### 本文

======

夜勤の週の休日。お腹の中に、幼い頃から時間というネジやらガラクタを集めて作った体内時計が調子を悪くして、本来なら眠っている夜中に目が覚める。

 あぁどうしよう?テレビはザァザァと怖い音を出して映らない、なんてのは僕の子供時代に終わった。今は映画でもアニメでも、好きな物が見れる時代。親にバレないようにこっそりと、テレビの音を小さくして、物音が耳に入ったら光よりも速い速度でセーブして、勉強のフリをしていた時代は、もう十五年も前の話。今は何をしても怒られはしない。流石に歌を歌ったりはしないけど。

 体内時計が狂って起きる夜中。怖い怖いと布団に身を隠すこともなく、何しよう?と頭を悩ませる。だけど体は気だるい。もう頭にはいっぱいなのに眠気を呼んで、眠ろうとする。そのまま寝て朝は怠い。夜勤明けの休日はいつもそんな感じだ。もうすぐ十年、この生活が続いている。本当は夜勤もせずに仕事したいけど、そうなるとロマンの感じるものを買ったり、旅先に足を運ぶのも難しい。

======

### 指示
- A) 本文の書き手が今の生活をどれくらいの期間続けているかを答えなさい。
- B) 本文のうち、「あぁどうしよう?テレビはザァ」から「のを買ったり、旅先に足を運ぶのも難しい。」までの部分を一字も変えずに書き出しなさい。
- C) 次の(i)〜(iii)が本文の内容と合うかどうかをそれぞれ「はい」か「いいえ」で答え、判断の決め手となった本文の言葉をそのまま引用しなさい。
(i) 書き手は夜中に歌を歌っている。
(ii) 書き手は子供の頃、テレビの音を小さくしてこっそり見ていた。
(iii) 夜勤明けの休日、書き手は朝すっきりと目覚める。
本文に書かれていることだけをもとに取り組みなさい。

======

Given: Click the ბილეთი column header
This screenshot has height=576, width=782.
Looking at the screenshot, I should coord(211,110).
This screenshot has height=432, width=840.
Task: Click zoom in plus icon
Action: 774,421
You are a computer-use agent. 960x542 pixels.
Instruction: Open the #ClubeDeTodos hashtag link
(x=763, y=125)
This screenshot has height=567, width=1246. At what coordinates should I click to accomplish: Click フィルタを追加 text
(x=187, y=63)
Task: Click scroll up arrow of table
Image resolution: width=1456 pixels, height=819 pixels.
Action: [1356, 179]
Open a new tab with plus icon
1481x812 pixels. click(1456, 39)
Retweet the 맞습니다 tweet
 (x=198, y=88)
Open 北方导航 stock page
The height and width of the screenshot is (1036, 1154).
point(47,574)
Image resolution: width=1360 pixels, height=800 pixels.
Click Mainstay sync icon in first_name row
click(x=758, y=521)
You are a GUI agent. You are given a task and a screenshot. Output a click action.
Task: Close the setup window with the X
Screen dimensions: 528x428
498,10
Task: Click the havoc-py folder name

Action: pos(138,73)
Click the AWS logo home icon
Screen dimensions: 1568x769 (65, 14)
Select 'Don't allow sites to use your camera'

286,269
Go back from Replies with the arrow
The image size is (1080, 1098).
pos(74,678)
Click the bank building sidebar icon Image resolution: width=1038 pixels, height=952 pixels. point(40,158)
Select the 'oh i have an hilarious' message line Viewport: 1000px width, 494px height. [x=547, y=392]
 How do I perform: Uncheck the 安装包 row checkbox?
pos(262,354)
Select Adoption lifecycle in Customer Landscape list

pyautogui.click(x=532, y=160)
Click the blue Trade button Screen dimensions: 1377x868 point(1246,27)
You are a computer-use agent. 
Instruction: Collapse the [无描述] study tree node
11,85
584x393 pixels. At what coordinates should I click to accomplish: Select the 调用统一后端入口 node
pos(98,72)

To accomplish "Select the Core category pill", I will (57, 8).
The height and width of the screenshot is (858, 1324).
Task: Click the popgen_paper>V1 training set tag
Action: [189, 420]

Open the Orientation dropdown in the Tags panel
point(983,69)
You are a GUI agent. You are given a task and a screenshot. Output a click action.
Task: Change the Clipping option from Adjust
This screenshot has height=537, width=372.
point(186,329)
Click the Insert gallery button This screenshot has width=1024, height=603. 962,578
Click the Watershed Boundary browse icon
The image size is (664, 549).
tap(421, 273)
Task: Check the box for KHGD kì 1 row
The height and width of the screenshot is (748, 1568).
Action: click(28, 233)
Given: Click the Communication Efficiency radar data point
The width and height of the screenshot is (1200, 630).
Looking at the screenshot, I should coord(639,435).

======

### 各問の解答
- A) もうすぐ十年。

- B)
あぁどうしよう?テレビはザァザァと怖い音を出して映らない、なんてのは僕の子供時代に終わった。今は映画でもアニメでも、好きな物が見れる時代。親にバレないようにこっそりと、テレビの音を小さくして、物音が耳に入ったら光よりも速い速度でセーブして、勉強のフリをしていた時代は、もう十五年も前の話。今は何をしても怒られはしない。流石に歌を歌ったりはしないけど。

 体内時計が狂って起きる夜中。怖い怖いと布団に身を隠すこともなく、何しよう?と頭を悩ませる。だけど体は気だるい。もう頭にはいっぱいなのに眠気を呼んで、眠ろうとする。そのまま寝て朝は怠い。夜勤明けの休日はいつもそんな感じだ。もうすぐ十年、この生活が続いている。本当は夜勤もせずに仕事したいけど、そうなるとロマンの感じるものを買ったり、旅先に足を運ぶのも難しい。

- C)
(i) いいえ。「流石に歌を歌ったりはしないけど。」
(ii) はい。「親にバレないようにこっそりと、テレビの音を小さくして」
(iii) いいえ。「そのまま寝て朝は怠い。」